Where the line with "Open scorer Fermín López at 22'" appears below, start writing out lines exactly, and finish with the line with "You are a computer-use agent. Image", which is included; write out nothing else.

> _Source data_:
===
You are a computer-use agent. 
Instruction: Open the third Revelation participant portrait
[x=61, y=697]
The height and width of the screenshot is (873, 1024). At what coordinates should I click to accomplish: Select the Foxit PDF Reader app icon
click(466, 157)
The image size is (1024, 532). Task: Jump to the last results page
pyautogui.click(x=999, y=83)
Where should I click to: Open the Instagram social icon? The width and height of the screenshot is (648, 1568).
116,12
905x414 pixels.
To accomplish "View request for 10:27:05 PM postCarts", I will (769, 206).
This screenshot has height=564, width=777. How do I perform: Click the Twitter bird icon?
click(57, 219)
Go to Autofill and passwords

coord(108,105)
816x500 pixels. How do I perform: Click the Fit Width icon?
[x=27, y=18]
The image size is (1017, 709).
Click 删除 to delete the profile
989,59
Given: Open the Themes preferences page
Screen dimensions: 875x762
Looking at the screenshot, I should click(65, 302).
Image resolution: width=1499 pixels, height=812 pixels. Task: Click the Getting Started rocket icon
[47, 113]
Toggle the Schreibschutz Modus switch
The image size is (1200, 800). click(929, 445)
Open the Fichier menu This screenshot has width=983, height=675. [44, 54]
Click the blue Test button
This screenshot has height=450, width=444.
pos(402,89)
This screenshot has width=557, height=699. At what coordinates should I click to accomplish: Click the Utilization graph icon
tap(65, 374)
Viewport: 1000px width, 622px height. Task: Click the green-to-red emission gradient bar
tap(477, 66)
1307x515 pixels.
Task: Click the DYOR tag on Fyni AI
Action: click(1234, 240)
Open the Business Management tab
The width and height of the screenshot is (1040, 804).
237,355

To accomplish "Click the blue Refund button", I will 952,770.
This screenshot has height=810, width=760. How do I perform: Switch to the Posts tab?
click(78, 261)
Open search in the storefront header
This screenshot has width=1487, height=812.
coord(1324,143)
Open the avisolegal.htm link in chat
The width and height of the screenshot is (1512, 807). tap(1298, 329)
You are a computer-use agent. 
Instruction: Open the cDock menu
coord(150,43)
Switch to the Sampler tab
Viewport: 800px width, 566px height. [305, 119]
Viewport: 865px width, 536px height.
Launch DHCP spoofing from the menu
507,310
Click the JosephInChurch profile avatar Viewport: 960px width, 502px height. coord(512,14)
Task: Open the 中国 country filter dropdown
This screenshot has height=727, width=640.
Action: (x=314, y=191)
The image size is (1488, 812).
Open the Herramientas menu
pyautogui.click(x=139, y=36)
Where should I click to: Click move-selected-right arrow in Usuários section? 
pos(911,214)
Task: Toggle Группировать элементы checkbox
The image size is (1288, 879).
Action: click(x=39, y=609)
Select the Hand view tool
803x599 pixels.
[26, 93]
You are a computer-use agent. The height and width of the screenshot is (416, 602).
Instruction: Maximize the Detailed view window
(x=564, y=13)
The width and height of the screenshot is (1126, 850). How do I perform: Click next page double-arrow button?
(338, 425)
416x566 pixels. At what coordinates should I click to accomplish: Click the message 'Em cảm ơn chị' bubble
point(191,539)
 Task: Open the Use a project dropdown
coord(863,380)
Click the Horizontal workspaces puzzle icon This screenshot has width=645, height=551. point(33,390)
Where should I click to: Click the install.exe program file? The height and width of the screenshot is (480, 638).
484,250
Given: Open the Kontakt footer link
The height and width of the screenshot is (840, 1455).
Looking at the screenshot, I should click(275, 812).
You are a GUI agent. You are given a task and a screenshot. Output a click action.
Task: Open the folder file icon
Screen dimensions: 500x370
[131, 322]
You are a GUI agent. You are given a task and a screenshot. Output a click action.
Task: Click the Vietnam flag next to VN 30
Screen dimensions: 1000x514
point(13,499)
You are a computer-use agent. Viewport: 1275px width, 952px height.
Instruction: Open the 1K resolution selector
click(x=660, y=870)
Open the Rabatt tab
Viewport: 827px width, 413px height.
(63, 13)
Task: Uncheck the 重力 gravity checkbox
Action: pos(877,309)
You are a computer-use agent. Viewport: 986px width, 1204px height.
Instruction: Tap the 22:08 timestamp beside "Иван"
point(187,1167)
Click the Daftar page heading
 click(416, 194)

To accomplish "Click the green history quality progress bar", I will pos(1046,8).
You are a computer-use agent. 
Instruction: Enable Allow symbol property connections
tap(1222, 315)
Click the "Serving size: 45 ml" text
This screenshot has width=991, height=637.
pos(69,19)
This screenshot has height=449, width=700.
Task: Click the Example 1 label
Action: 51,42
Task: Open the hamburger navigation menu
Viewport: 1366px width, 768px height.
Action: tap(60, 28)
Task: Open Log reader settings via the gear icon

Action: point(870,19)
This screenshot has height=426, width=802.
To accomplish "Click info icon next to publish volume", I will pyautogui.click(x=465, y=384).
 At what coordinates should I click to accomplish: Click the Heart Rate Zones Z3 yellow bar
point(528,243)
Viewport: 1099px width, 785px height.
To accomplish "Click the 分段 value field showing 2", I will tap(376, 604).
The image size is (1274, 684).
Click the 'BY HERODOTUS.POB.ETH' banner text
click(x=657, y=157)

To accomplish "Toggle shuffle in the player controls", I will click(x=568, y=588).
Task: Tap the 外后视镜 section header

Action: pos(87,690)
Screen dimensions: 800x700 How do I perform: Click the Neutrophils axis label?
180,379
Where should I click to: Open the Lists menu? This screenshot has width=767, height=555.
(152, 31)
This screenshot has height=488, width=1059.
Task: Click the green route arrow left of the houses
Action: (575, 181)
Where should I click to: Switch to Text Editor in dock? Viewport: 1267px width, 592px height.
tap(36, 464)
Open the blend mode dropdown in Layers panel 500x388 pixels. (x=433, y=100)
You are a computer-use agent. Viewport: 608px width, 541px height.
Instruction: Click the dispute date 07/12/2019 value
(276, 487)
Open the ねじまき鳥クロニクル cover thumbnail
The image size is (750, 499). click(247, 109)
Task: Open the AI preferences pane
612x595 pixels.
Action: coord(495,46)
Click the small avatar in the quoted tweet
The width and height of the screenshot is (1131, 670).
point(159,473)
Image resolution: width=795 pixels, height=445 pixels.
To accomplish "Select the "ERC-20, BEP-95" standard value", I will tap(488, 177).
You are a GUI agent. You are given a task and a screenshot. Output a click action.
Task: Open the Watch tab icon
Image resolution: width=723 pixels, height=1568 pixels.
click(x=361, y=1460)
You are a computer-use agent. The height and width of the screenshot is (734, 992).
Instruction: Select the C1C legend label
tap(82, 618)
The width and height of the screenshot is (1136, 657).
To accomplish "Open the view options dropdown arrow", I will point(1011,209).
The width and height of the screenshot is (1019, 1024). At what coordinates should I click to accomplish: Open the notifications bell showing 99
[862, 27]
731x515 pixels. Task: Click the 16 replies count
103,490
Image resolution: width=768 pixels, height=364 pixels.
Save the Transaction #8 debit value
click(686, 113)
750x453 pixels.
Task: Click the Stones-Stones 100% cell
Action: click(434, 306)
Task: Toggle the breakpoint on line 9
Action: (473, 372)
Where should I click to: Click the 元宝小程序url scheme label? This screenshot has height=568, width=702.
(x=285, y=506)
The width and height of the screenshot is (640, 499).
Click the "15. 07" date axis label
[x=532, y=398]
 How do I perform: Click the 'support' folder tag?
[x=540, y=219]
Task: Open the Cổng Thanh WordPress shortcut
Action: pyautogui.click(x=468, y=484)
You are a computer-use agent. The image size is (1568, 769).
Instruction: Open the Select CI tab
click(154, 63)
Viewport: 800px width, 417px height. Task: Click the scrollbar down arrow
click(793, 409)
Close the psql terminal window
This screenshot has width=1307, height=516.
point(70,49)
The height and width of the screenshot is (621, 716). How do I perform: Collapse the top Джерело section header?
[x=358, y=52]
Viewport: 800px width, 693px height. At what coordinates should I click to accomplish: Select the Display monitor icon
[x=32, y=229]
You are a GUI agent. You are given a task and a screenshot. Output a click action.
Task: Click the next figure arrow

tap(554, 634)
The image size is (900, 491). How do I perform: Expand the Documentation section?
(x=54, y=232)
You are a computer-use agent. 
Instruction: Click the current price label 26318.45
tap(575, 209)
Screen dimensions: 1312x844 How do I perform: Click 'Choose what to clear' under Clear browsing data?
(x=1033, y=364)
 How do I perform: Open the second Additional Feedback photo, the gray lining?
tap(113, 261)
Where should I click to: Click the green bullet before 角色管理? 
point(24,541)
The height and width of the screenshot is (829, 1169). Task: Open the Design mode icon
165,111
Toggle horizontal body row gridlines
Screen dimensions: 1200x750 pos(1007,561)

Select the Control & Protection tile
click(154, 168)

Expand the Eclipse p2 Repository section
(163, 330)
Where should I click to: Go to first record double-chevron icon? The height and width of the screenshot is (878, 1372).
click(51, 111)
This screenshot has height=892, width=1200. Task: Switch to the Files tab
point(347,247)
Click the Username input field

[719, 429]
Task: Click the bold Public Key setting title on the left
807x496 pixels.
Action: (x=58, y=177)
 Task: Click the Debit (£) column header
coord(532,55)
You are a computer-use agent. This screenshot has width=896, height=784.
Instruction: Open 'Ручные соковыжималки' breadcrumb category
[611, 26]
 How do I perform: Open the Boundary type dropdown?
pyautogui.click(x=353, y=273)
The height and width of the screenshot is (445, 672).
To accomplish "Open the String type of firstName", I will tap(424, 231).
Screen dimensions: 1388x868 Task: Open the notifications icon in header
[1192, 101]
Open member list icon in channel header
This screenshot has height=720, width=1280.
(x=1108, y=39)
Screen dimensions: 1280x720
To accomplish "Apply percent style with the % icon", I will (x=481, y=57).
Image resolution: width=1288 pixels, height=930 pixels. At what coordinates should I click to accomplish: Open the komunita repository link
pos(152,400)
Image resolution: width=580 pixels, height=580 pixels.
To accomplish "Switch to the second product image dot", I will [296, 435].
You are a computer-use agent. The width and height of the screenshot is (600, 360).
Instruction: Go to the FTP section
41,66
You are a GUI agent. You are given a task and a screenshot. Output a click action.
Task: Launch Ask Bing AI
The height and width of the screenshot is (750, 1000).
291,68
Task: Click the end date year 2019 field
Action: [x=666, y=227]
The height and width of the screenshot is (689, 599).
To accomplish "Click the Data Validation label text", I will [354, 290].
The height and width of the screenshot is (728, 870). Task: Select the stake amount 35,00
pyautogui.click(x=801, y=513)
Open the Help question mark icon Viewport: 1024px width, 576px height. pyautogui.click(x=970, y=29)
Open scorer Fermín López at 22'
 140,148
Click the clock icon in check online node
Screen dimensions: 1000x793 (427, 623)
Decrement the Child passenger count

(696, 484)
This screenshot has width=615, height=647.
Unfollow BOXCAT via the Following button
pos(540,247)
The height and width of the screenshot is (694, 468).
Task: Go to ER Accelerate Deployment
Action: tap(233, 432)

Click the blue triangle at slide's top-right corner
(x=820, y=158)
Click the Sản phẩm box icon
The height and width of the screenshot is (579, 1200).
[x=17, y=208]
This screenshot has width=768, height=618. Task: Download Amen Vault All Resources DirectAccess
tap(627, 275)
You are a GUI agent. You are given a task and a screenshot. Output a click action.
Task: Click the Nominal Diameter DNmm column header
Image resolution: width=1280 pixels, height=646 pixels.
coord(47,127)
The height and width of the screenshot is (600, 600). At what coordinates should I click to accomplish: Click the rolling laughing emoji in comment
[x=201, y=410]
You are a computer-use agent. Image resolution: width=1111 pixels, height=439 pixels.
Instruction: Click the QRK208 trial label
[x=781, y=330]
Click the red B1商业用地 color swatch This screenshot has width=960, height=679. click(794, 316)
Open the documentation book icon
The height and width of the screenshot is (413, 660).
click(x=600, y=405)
===
> _Solution for this task_:
Open scorer Fermín López at 22'
 140,148
Click the clock icon in check online node
Screen dimensions: 1000x793 (427, 623)
Decrement the Child passenger count

(696, 484)
This screenshot has width=615, height=647.
Unfollow BOXCAT via the Following button
pos(540,247)
The height and width of the screenshot is (694, 468).
Task: Go to ER Accelerate Deployment
Action: tap(233, 432)

Click the blue triangle at slide's top-right corner
(x=820, y=158)
Click the Sản phẩm box icon
The height and width of the screenshot is (579, 1200).
[x=17, y=208]
This screenshot has width=768, height=618. Task: Download Amen Vault All Resources DirectAccess
tap(627, 275)
You are a GUI agent. You are given a task and a screenshot. Output a click action.
Task: Click the Nominal Diameter DNmm column header
Image resolution: width=1280 pixels, height=646 pixels.
coord(47,127)
The height and width of the screenshot is (600, 600). At what coordinates should I click to accomplish: Click the rolling laughing emoji in comment
[x=201, y=410]
You are a computer-use agent. Image resolution: width=1111 pixels, height=439 pixels.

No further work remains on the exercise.